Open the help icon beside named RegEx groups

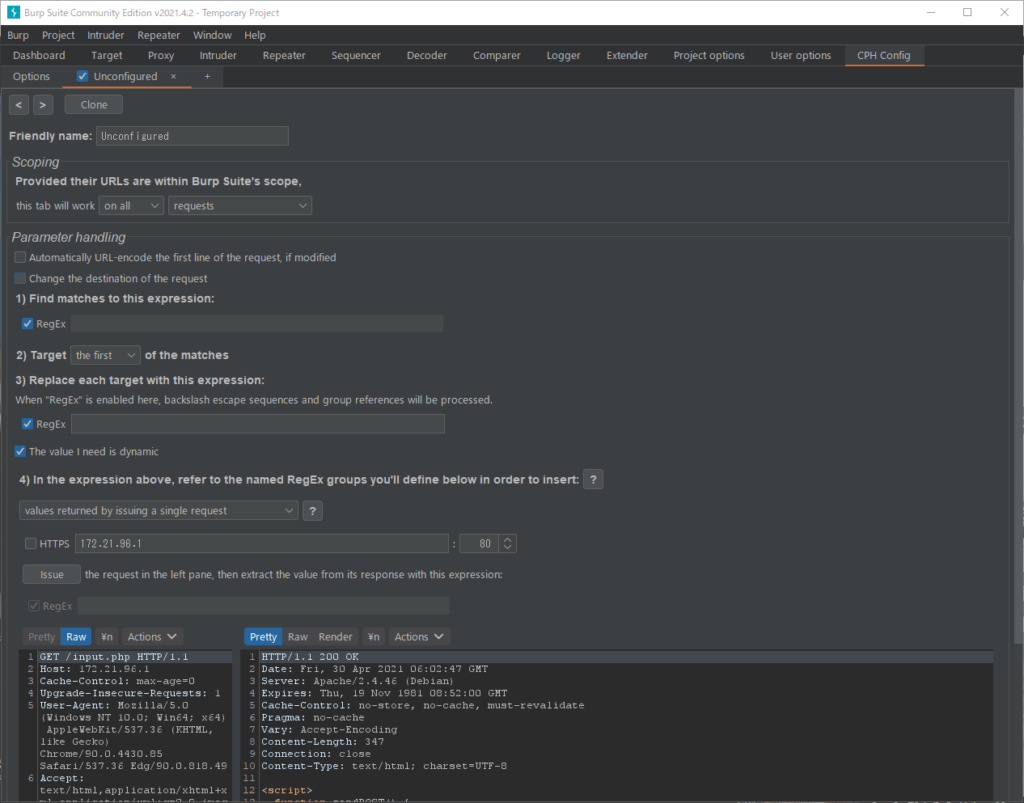tap(592, 479)
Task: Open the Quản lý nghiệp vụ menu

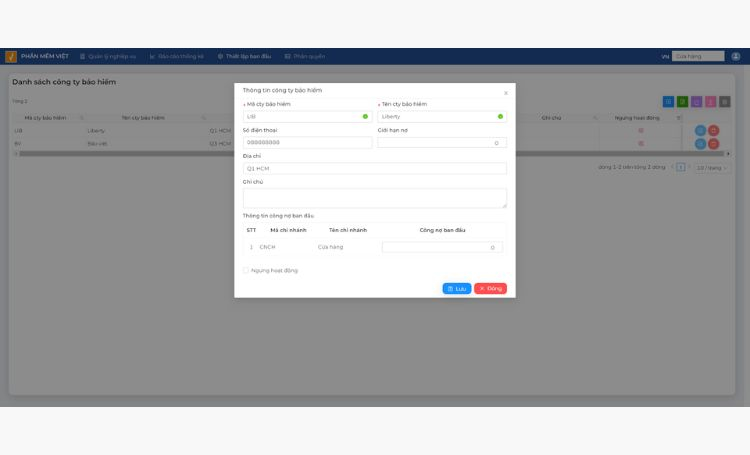Action: [108, 56]
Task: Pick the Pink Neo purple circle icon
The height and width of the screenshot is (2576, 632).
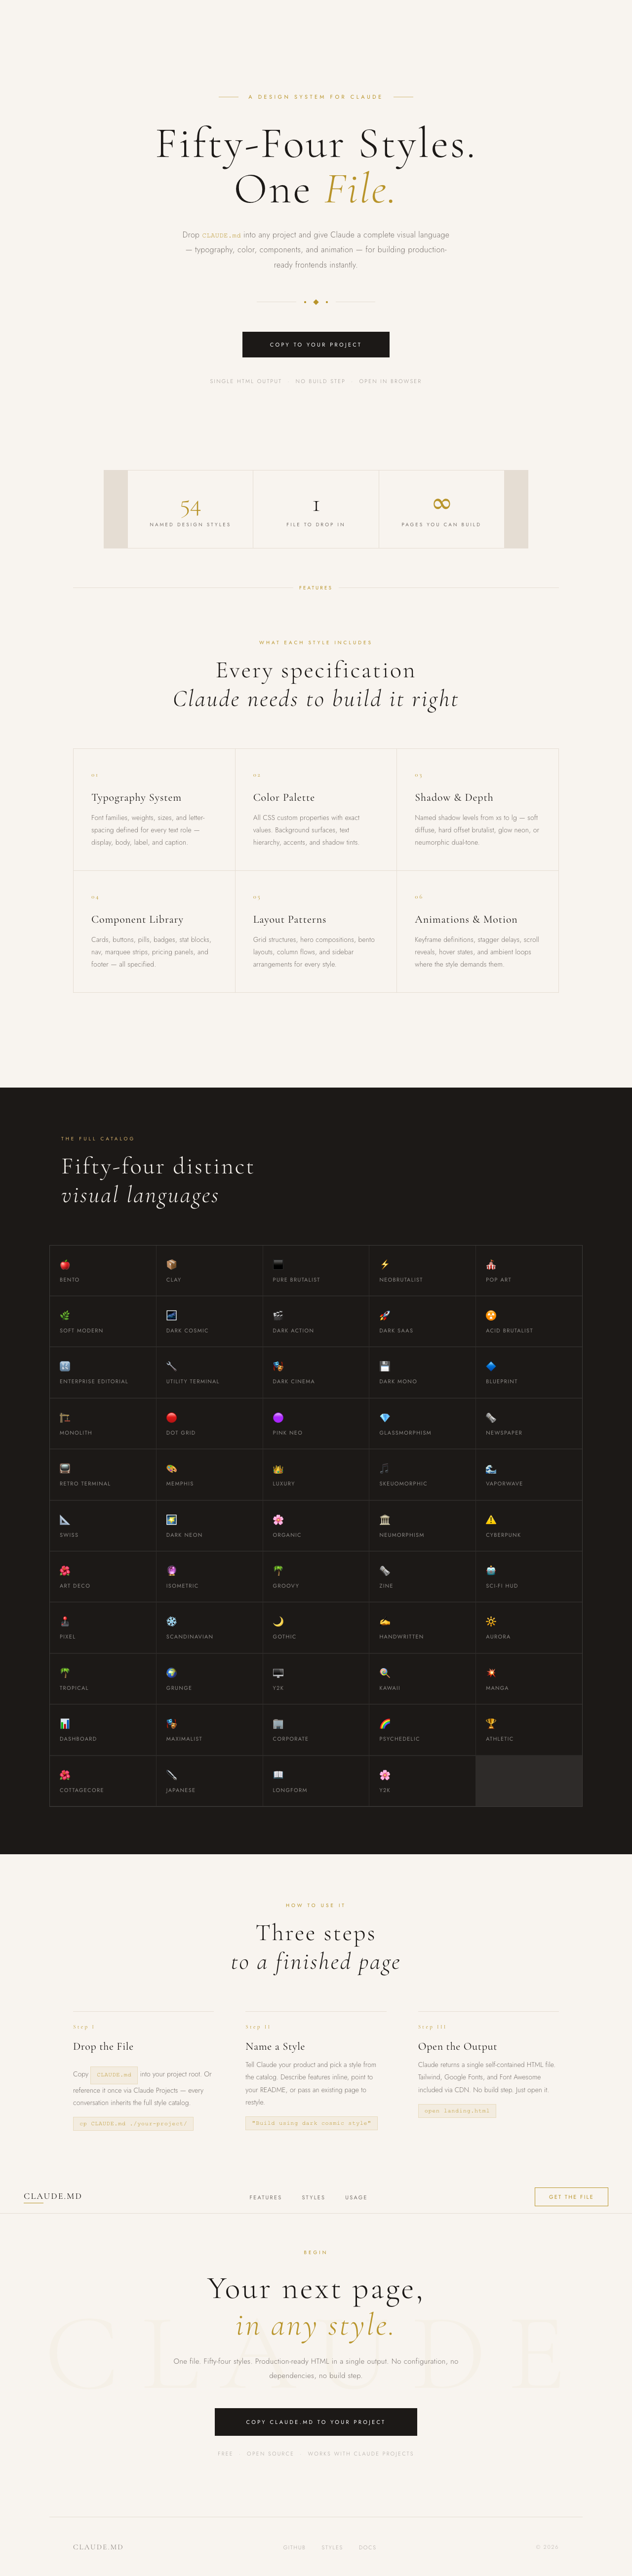Action: tap(278, 1417)
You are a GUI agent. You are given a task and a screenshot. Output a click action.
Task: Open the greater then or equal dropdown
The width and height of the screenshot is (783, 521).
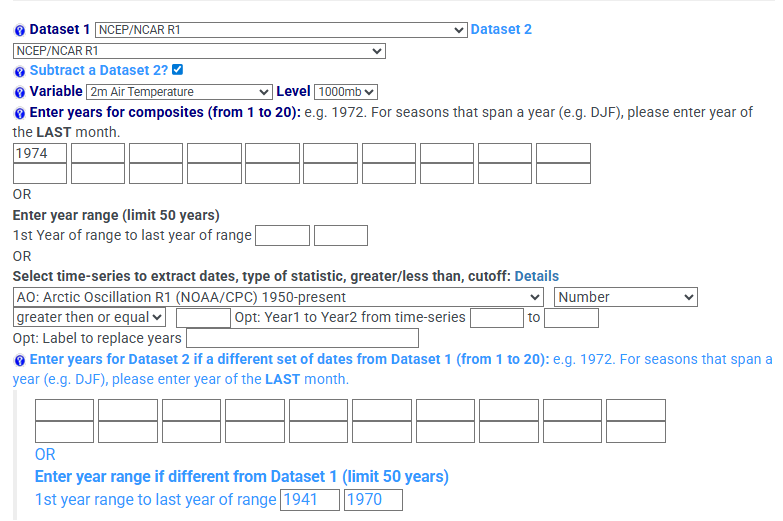click(x=89, y=317)
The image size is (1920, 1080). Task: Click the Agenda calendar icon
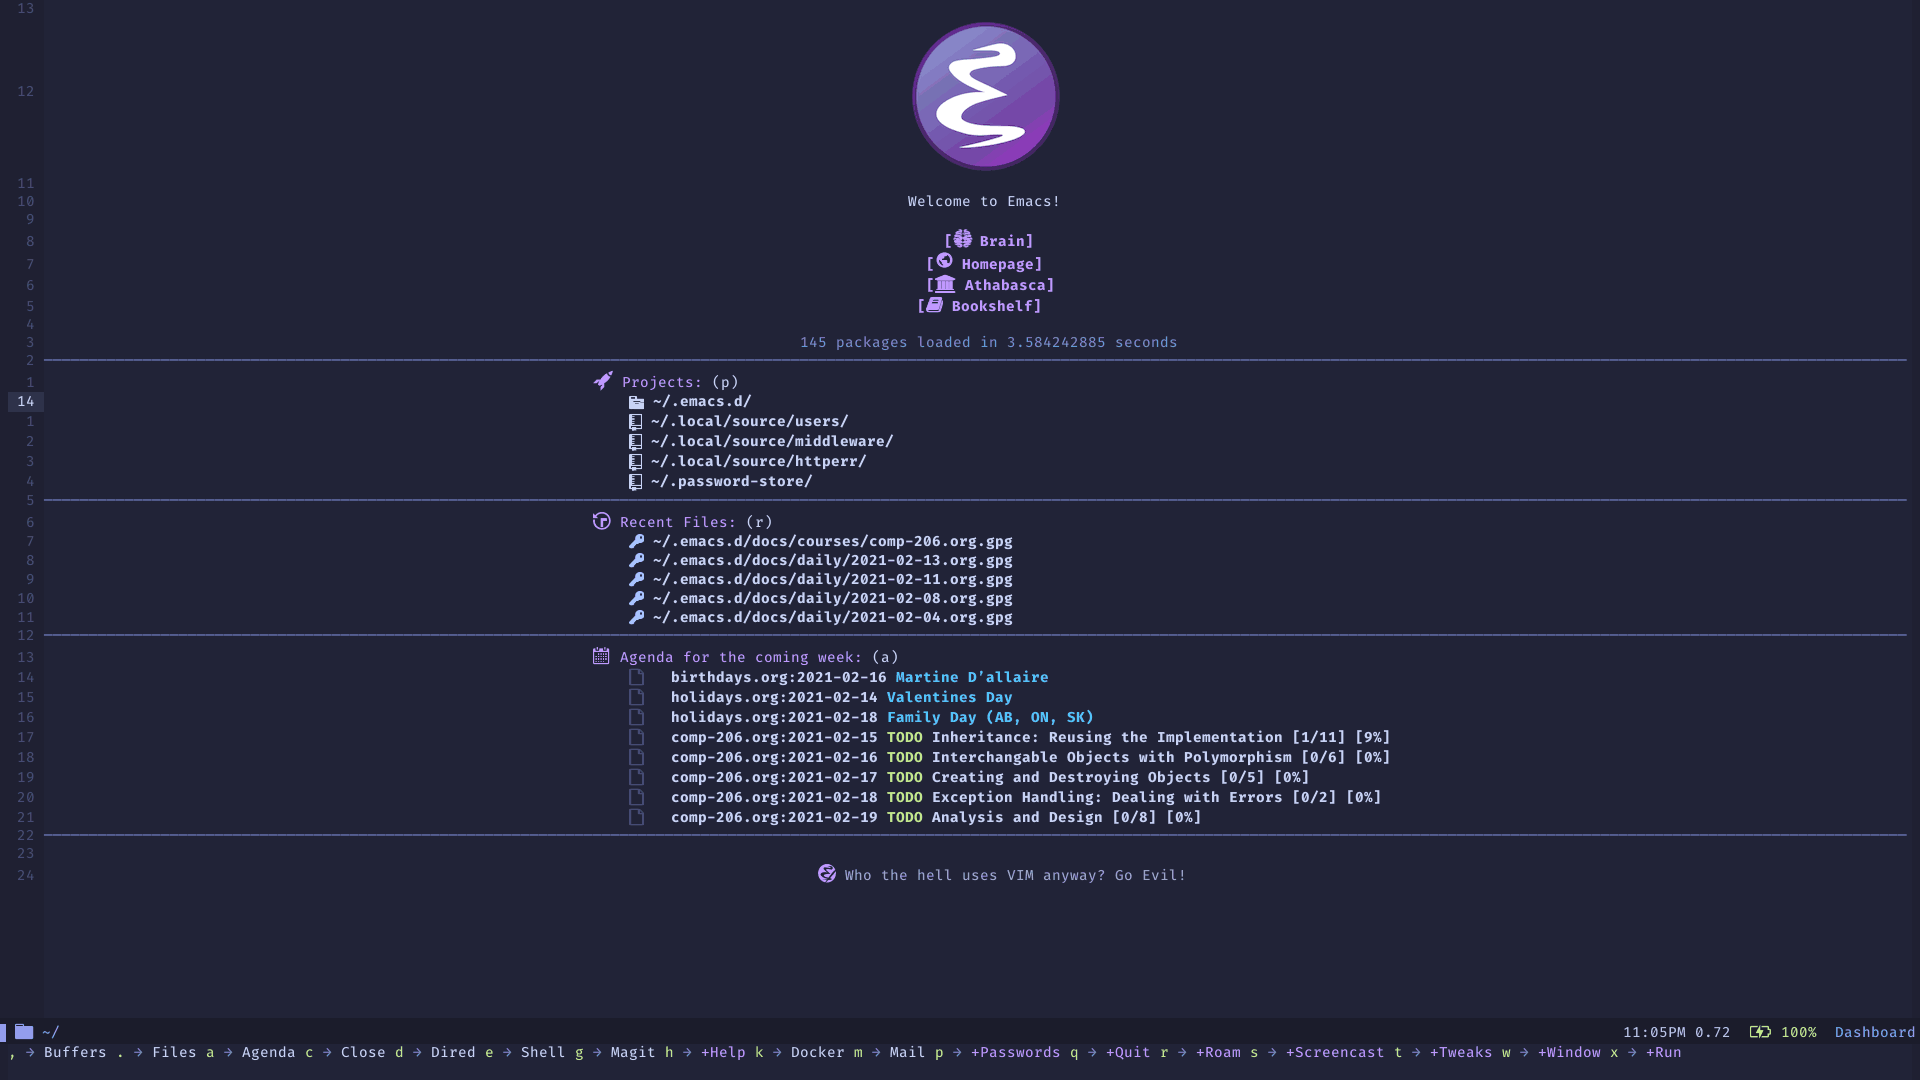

◆ Directions for this task ◆
Write out verbatim the lines from the one containing "You are a GUI" through the last line of the listing above, and no other lines; omit pictures.

◆ Reply to the exercise ◆
You are a GUI agent. You are given a task and a screenshot. Output a click action.
Task: Open the greater then or equal dropdown
The width and height of the screenshot is (783, 521).
click(x=89, y=317)
The image size is (1920, 1080). Task: Click the Agenda calendar icon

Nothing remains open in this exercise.